Opinión esta con la que no estamos de acuerdo, debiendo concluirse que este supuesto debe presuponer la comisión de alguna de las infracciones de la LOEX estudiadas que lleven aparejada como consecuencia la expulsión, es decir, la comisión de una infracción muy grave ( art. 54), de una infracción grave de las previstas en el art. 53.1.a), b),c),d) y f) , o bien estar incurso en la causa prevista en el art. 57.2 LOEX., encontrándose la especialidad de este caso en que el extranjero ha sido sancionado con la expulsión por la infracción
119 MELON MUÑOZ, A. Ob. Cit. 120 CALVO ROJAS E. Ob. Cit.
administrativa cometida, y además se encuentra procesado o imputado en un procedimiento penal, por delito o falta, castigado con penas privativas de libertad inferiores a seis años, o con una pena de distinta naturaleza, lo que le obliga a la Administración a obtener la correspondiente autorización judicial para poder ejecutar dicha sanción, de lo que se desprende la naturaleza administrativa de este tipo de expulsión.

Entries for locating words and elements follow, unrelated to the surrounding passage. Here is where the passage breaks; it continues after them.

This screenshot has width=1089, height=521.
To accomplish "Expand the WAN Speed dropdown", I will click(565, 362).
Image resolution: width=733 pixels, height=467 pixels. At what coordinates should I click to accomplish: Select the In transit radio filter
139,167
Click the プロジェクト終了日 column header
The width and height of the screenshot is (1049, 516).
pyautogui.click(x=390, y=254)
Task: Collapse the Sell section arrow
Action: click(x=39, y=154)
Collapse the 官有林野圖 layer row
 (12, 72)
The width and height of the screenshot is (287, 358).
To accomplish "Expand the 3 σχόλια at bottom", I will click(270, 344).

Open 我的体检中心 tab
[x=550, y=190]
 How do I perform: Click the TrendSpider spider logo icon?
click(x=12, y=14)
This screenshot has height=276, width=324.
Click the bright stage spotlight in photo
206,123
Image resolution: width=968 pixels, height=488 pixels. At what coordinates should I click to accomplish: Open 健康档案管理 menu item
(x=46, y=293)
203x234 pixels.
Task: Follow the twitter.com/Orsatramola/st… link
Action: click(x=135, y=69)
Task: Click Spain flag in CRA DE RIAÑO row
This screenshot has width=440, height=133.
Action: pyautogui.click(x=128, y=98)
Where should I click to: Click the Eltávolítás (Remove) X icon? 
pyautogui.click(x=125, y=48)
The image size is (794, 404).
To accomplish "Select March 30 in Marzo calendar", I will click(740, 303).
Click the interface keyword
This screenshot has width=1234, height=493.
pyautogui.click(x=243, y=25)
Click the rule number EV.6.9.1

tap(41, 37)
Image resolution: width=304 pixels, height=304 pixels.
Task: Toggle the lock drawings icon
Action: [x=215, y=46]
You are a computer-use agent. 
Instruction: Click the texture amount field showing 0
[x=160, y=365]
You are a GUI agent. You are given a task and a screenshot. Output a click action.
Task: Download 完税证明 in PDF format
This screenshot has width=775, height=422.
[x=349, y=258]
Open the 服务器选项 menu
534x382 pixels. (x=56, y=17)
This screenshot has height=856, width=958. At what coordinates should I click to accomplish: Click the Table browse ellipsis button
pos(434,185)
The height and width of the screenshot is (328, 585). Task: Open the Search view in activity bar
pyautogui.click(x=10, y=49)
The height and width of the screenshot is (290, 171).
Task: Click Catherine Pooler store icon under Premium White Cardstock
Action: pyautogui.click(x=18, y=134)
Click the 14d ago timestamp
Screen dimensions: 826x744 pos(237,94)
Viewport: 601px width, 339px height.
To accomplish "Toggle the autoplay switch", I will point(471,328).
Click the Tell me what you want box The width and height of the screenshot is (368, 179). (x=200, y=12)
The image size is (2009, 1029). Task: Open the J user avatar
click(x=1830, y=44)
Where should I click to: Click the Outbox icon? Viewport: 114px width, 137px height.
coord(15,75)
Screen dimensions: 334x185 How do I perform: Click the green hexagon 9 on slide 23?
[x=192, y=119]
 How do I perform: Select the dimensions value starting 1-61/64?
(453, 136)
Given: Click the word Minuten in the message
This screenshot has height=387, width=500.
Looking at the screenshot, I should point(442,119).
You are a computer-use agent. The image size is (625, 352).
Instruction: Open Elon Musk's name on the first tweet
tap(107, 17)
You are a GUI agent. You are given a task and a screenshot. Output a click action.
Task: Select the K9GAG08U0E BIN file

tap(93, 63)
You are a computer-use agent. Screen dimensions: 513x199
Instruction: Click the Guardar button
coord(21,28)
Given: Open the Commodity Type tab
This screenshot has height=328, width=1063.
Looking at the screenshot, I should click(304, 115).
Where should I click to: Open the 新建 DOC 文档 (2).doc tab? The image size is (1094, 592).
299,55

Por otro lado debemos indicar que en todo caso (SSTS, 3.ª, de 29 de noviembre y 21 de diciembre de 2004, recursos de casación 4215 y 6018 de 2001, y de 1 y 2 de marzo de 2005, recursos de casación 5495 y 5235 de 2001) el ámbito de aplicación de la norma aquí examinada no puede extenderse al supuesto de la calificación de unos hechos que están siendo enjuiciados por la jurisdicción penal, y aunque la Administración pueda solicitar autorización judicial para la expulsión de un extranjero encartado en un procedimiento penal, la causa de la expulsión habrá de ser distinta a la realización de esos hechos por los que se sigue la causa penal, puesto que, en caso contrario, la Administración no podría pronunciarse sobre ellos sin que antes lo hubiera hecho la jurisdicción penal. Ello es así porque, tal y como ha declarado el Tribunal Constitucional desde su sentencia del 30 de enero de 1981, el principio non bis in idem conduce a la conclusión de que cuando el ordenamiento permite una dualidad de procedimientos y en cada uno de ellos se produce la calificación de los mismos hechos, aunque resulte posible dicho enjuiciamiento y calificación por separado si resultan de normativas diferentes, no cabe tal dualidad en la apreciación de los hechos, pues es claro que unos mismos hechos no pueden existir y dejar de existir para los órganos del Estado, quedando así subordinada la Administración a la actuación jurisdiccional, lo que impide que aquella pueda pronunciarse antes de que lo hubiera hecho esta y declarar probados unos hechos que pudieran entrar en contradicción con los determinados posteriormente por la jurisdicción.
En definitiva, la expulsión deberá ser acordada por la Administración mediante el correspondiente acto administrativo sancionador, previa tramitación del correspondiente expediente, por razón de concurrencia de alguno de los supuestos previstos en los apartados 1 y 2 del art. 57 LOEX.
d) Y por último será necesario que en el expediente administrativo conste la imputación del imputado, por ejemplo a través de un testimonio de las diligencias penales.